= Consegna =
Prosegui il brano su Marx, l'alienazione e il bisogno di denaro, riprendendo dopo la sua ultima frase.

------ Brano proposto ------

Però sino a quando rimarremo dentro rapporti sociali di produzione borghesi, l’oggettivazione-alienazione sarà presente; abbiamo l’opposto del “nuovo arricchimento dell’essere umano”, come invece avremo nel socialismo. Scrive Marx che “ogni uomo s'ingegna di procurare all'altro uomo un nuovo bisogno, per costringerlo ad un nuovo sacrificio, per ridurlo a una nuova dipendenza e spingerlo a un nuovo modo di godimento e quindi di rovina economica…L'uomo diventa tanto più povero come uomo, ha tanto più bisogno del denaro, per impadronirsi dell'essere ostile, e la potenza del suo denaro sta giusto in proporzione inversa alla massa della produzione.” [1]
L’operaio più produce valori, più è povero poiché più necessita di denaro che non ha per comprare ciò che egli stesso, in quanto classe, produce in quantità maggiore, ma che gli è esterna e ostile. I bisogni relativi, i bisogni sociali, sono per lui stesso sempre più insoddisfatti quando a mala pena riesce a soddisfare i bisogni assoluti. La distanza sociale tra le due grandi classi, la classe operaia e la classe dei capitalisti, si allarga sempre più. Scrive Marx che “il bisogno del denaro è il vero bisogno prodotto dall'economia politica, il solo bisogno che essa produce. La quantità del denaro diventa sempre più il suo unico attributo di potenza.”

------ Materiale ------

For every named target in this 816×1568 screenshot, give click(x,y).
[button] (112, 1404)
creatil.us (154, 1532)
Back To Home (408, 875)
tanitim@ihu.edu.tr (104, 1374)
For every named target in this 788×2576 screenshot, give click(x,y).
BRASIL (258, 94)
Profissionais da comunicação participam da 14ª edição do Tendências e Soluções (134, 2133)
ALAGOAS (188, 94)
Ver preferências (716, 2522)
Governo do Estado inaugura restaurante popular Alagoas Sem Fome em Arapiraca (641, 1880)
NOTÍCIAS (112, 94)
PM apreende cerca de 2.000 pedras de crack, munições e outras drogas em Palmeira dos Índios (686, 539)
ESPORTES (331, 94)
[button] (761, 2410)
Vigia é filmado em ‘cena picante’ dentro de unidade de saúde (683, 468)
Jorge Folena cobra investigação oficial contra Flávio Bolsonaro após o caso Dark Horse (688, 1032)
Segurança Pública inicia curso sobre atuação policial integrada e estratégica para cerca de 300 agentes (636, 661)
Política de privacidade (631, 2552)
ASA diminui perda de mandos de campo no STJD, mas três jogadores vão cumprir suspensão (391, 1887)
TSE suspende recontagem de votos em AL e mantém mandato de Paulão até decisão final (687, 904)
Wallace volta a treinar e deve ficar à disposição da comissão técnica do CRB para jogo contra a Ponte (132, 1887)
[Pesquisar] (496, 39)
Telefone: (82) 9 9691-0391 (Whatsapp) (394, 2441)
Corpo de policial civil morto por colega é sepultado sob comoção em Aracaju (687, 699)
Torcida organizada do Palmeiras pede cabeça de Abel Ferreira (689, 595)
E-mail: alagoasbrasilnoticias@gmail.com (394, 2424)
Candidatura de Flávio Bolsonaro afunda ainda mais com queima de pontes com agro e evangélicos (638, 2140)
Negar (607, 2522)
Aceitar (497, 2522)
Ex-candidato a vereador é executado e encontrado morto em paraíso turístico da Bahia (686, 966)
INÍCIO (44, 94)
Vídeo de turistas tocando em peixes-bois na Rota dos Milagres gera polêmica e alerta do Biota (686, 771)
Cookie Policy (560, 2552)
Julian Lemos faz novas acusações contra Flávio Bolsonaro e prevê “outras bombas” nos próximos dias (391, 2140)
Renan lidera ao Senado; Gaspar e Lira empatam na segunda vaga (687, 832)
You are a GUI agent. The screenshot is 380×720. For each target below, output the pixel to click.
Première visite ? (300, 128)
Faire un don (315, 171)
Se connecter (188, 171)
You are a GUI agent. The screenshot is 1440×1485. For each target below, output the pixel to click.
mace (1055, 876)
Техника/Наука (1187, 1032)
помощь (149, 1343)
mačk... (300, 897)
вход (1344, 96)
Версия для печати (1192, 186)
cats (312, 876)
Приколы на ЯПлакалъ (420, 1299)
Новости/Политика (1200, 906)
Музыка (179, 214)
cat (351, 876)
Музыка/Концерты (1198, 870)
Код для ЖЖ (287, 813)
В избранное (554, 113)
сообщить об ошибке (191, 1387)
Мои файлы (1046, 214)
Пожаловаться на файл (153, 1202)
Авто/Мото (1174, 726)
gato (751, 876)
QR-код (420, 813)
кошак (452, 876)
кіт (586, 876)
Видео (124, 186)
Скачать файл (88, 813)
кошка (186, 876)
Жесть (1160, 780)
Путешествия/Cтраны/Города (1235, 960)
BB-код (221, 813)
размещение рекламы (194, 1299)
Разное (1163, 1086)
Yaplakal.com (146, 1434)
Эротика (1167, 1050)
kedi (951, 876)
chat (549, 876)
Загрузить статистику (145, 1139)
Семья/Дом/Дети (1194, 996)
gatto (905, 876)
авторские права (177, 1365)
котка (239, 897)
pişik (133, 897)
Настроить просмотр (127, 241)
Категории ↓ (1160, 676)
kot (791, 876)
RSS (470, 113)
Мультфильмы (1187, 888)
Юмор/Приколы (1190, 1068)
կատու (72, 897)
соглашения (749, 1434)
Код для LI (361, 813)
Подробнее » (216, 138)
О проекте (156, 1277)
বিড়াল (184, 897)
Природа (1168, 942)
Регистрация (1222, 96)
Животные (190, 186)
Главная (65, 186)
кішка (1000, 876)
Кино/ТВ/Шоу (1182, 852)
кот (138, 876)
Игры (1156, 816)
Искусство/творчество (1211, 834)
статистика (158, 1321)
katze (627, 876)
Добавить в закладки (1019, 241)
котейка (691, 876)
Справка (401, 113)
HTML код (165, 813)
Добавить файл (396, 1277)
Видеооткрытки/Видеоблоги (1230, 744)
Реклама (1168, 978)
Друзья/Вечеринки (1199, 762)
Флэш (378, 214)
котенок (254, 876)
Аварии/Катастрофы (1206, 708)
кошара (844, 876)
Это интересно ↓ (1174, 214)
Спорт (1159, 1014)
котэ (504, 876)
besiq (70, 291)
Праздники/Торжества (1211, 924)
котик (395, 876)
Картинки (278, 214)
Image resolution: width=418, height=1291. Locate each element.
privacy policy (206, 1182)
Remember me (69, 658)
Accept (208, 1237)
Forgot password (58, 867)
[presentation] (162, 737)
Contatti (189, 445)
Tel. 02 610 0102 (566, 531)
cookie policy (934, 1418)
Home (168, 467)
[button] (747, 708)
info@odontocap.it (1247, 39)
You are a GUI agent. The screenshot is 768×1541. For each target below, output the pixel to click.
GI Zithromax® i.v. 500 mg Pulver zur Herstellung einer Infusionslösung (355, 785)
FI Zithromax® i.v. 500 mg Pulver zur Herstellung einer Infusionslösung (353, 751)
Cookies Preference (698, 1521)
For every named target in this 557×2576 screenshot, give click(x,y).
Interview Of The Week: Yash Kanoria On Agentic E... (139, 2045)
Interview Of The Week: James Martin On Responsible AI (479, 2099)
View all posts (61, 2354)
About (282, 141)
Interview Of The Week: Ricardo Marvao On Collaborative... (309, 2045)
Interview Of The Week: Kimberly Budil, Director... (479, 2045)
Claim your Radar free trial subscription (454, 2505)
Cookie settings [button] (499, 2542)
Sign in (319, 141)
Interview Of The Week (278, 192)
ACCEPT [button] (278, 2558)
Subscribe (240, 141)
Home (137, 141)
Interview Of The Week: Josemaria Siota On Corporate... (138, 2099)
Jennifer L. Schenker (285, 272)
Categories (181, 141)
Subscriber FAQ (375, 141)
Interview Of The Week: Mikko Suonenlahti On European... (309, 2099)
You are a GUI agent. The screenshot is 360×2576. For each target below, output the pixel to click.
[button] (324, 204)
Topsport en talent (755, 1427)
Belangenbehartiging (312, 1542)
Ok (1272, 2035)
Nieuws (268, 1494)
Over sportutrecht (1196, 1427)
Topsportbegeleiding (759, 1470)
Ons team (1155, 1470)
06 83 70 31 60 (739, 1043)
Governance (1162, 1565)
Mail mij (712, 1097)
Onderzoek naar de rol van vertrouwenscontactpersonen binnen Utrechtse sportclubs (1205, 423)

------

= Risposta scritta =
Dal punto di vista oggettivo, abbiamo la creazione da parte dell’operaio per mezzo dell’atto della produzione, del lavoro, di una quantità maggiore di valori prodotti ma sempre più inaccessibili per l’operaio poiché più grande è la massa della produzione, più povero è l’operaio ovvero meno denaro possiede per impadronirsi dell’oggetto da lui prodotto. Dal punto di vista soggettivo, la produzione estesa, aumentata, sviluppando i bisogni, fa dell’operaio il soggetto che soddisfa bisogni assoluti per sopravvivere e riprodursi in quanto classe ma a lui sono negati i bisogni relativi, sociali. L’operaio si riduce appunto alla mera sopravvivenza e riproduzione. Scrive Marx che “l'irlandese conosce soltanto più il bisogno di mangiare, o meglio soltanto più il bisogno di mangiar patate, o meglio ancora soltanto più il bisogno di mangiare le patate della qualità più scadente. Ma l'Inghilterra e la Francia possiedono già in ogni città industriale la loro piccola Irlanda.”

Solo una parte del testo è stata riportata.